Production-grade design skill for coding agents, delivered as an MCP server.
Architecture · Claude Code Plugin · Codex Plugin · Skill Setup · Quick Setup · Full MCP Configs · Env Vars
npm i designer-skill-mcp
What this is
designer-skill is a composite design reference for coding agents — a lightweight router (skills/designer-skill/SKILL.md) that dispatches to seven specialist reference files covering visual fundamentals, aesthetic systems, motion and interaction, engineering and performance, anti-AI-slop discipline, refactor/redesign loops, and a verb-driven command playbook. Any coding agent that reads these files gains an opinionated, production-grade design vocabulary before touching a single line of UI code.

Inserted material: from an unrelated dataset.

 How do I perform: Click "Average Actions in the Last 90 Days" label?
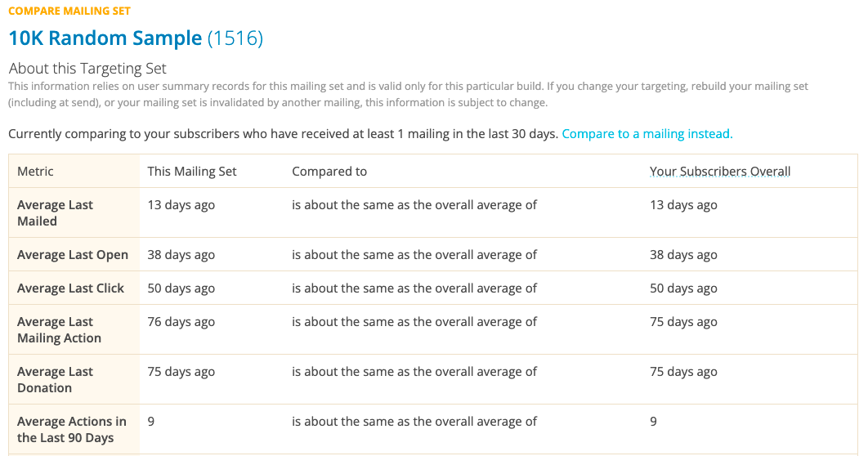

designer-skill-mcp is the Model Context Protocol server that exposes designer-skill to any MCP-compatible client — Claude Code, Codex CLI, Cursor, VS Code, Kilo Code, Open Code, Pi, and pythinker. It ships in two tiers: a Guidance tier (no API key required) that hands the skill to your agent via tools, resources, and a prompt; and an Active tier (requires ANTHROPIC_API_KEY) that adds apply_designer — a Claude-backed tool that runs the full skill and returns a streamed audit, redesign, or build result.
Routing Map
The 7 Reference Files
These are design surfaces, not client platforms. The 8 supported agent clients are listed separately in MCP Setup.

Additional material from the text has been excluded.